**EXERCISE BRIEF:**
Please copy out the listing below, swapping every "computer-use agent" for "desktop agent" and keeping everything else the same.

**THE DATA:**

## Begin

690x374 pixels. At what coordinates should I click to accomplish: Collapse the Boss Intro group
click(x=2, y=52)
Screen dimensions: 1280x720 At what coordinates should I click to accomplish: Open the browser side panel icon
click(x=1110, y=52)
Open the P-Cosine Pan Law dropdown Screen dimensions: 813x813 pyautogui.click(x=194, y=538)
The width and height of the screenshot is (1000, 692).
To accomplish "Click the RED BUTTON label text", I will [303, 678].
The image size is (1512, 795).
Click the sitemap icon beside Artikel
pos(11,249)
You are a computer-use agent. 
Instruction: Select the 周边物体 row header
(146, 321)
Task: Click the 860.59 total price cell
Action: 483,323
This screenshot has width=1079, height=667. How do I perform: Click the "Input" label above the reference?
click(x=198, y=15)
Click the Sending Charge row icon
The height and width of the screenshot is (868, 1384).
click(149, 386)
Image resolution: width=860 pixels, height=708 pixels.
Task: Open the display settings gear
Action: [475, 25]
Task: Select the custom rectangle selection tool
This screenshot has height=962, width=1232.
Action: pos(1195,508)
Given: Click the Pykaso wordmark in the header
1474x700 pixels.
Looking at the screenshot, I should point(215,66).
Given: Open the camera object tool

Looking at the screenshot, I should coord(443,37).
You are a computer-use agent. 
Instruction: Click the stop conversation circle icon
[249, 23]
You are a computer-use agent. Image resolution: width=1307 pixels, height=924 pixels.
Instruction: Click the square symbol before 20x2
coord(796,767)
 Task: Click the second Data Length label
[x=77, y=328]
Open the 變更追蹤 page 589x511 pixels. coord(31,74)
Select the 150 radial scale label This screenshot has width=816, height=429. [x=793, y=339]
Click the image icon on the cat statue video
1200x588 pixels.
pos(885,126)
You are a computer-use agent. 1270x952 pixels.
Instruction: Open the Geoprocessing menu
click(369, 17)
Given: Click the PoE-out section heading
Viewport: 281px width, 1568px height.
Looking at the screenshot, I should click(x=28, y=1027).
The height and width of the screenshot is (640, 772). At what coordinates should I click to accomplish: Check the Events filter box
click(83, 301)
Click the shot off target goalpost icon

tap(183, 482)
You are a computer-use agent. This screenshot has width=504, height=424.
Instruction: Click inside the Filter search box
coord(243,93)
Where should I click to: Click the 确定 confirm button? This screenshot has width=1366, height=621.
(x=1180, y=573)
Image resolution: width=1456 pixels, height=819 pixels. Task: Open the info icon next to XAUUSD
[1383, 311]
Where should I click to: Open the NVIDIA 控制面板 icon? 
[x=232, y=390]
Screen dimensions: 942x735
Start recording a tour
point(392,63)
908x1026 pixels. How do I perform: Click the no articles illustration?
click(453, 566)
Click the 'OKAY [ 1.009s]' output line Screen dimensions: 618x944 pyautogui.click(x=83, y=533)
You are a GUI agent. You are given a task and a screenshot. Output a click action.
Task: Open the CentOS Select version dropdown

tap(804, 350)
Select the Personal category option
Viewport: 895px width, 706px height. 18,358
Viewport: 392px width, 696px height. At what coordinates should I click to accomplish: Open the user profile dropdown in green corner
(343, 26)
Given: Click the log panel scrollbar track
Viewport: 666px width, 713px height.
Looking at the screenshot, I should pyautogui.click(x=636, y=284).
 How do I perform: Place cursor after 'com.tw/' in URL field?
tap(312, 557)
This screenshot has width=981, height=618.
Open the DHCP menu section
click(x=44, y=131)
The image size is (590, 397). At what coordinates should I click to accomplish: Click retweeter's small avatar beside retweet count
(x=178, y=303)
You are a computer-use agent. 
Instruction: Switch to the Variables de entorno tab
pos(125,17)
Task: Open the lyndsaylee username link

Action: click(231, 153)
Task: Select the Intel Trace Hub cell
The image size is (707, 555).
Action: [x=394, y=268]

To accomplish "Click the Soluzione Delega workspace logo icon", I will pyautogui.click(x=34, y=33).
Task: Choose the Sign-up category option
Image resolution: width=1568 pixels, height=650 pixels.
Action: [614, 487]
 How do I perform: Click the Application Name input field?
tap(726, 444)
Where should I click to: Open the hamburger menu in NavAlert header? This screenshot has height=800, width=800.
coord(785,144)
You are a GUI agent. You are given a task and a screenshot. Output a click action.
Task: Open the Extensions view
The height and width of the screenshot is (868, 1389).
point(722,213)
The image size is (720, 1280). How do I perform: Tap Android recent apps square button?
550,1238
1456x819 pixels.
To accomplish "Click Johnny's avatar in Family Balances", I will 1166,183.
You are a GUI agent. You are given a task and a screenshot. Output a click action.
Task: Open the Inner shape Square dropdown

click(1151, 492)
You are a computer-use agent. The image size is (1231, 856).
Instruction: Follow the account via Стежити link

## End

**THE OUTPUT:**
690x374 pixels. At what coordinates should I click to accomplish: Collapse the Boss Intro group
click(x=2, y=52)
Screen dimensions: 1280x720 At what coordinates should I click to accomplish: Open the browser side panel icon
click(x=1110, y=52)
Open the P-Cosine Pan Law dropdown Screen dimensions: 813x813 pyautogui.click(x=194, y=538)
The width and height of the screenshot is (1000, 692).
To accomplish "Click the RED BUTTON label text", I will [303, 678].
The image size is (1512, 795).
Click the sitemap icon beside Artikel
pos(11,249)
You are a desktop agent. 
Instruction: Select the 周边物体 row header
(146, 321)
Task: Click the 860.59 total price cell
Action: 483,323
This screenshot has width=1079, height=667. How do I perform: Click the "Input" label above the reference?
click(x=198, y=15)
Click the Sending Charge row icon
The height and width of the screenshot is (868, 1384).
click(149, 386)
Image resolution: width=860 pixels, height=708 pixels.
Task: Open the display settings gear
Action: [475, 25]
Task: Select the custom rectangle selection tool
This screenshot has height=962, width=1232.
Action: pos(1195,508)
Given: Click the Pykaso wordmark in the header
1474x700 pixels.
Looking at the screenshot, I should point(215,66).
Given: Open the camera object tool

Looking at the screenshot, I should coord(443,37).
You are a desktop agent. 
Instruction: Click the stop conversation circle icon
[249, 23]
You are a desktop agent. Image resolution: width=1307 pixels, height=924 pixels.
Instruction: Click the square symbol before 20x2
coord(796,767)
 Task: Click the second Data Length label
[x=77, y=328]
Open the 變更追蹤 page 589x511 pixels. coord(31,74)
Select the 150 radial scale label This screenshot has width=816, height=429. [x=793, y=339]
Click the image icon on the cat statue video
1200x588 pixels.
pos(885,126)
You are a desktop agent. 1270x952 pixels.
Instruction: Open the Geoprocessing menu
click(369, 17)
Given: Click the PoE-out section heading
Viewport: 281px width, 1568px height.
Looking at the screenshot, I should click(x=28, y=1027).
The height and width of the screenshot is (640, 772). At what coordinates should I click to accomplish: Check the Events filter box
click(83, 301)
Click the shot off target goalpost icon

tap(183, 482)
You are a desktop agent. This screenshot has width=504, height=424.
Instruction: Click inside the Filter search box
coord(243,93)
Where should I click to: Click the 确定 confirm button? This screenshot has width=1366, height=621.
(x=1180, y=573)
Image resolution: width=1456 pixels, height=819 pixels. Task: Open the info icon next to XAUUSD
[1383, 311]
Where should I click to: Open the NVIDIA 控制面板 icon? 
[x=232, y=390]
Screen dimensions: 942x735
Start recording a tour
point(392,63)
908x1026 pixels. How do I perform: Click the no articles illustration?
click(453, 566)
Click the 'OKAY [ 1.009s]' output line Screen dimensions: 618x944 pyautogui.click(x=83, y=533)
You are a GUI agent. You are given a task and a screenshot. Output a click action.
Task: Open the CentOS Select version dropdown

tap(804, 350)
Select the Personal category option
Viewport: 895px width, 706px height. 18,358
Viewport: 392px width, 696px height. At what coordinates should I click to accomplish: Open the user profile dropdown in green corner
(343, 26)
Given: Click the log panel scrollbar track
Viewport: 666px width, 713px height.
Looking at the screenshot, I should pyautogui.click(x=636, y=284).
 How do I perform: Place cursor after 'com.tw/' in URL field?
tap(312, 557)
This screenshot has width=981, height=618.
Open the DHCP menu section
click(x=44, y=131)
The image size is (590, 397). At what coordinates should I click to accomplish: Click retweeter's small avatar beside retweet count
(x=178, y=303)
You are a desktop agent. 
Instruction: Switch to the Variables de entorno tab
pos(125,17)
Task: Open the lyndsaylee username link

Action: click(231, 153)
Task: Select the Intel Trace Hub cell
The image size is (707, 555).
Action: [x=394, y=268]

To accomplish "Click the Soluzione Delega workspace logo icon", I will pyautogui.click(x=34, y=33).
Task: Choose the Sign-up category option
Image resolution: width=1568 pixels, height=650 pixels.
Action: [614, 487]
 How do I perform: Click the Application Name input field?
tap(726, 444)
Where should I click to: Open the hamburger menu in NavAlert header? This screenshot has height=800, width=800.
coord(785,144)
You are a GUI agent. You are given a task and a screenshot. Output a click action.
Task: Open the Extensions view
The height and width of the screenshot is (868, 1389).
point(722,213)
The image size is (720, 1280). How do I perform: Tap Android recent apps square button?
550,1238
1456x819 pixels.
To accomplish "Click Johnny's avatar in Family Balances", I will 1166,183.
You are a GUI agent. You are given a task and a screenshot. Output a click action.
Task: Open the Inner shape Square dropdown

click(1151, 492)
You are a desktop agent. The image size is (1231, 856).
Instruction: Follow the account via Стежити link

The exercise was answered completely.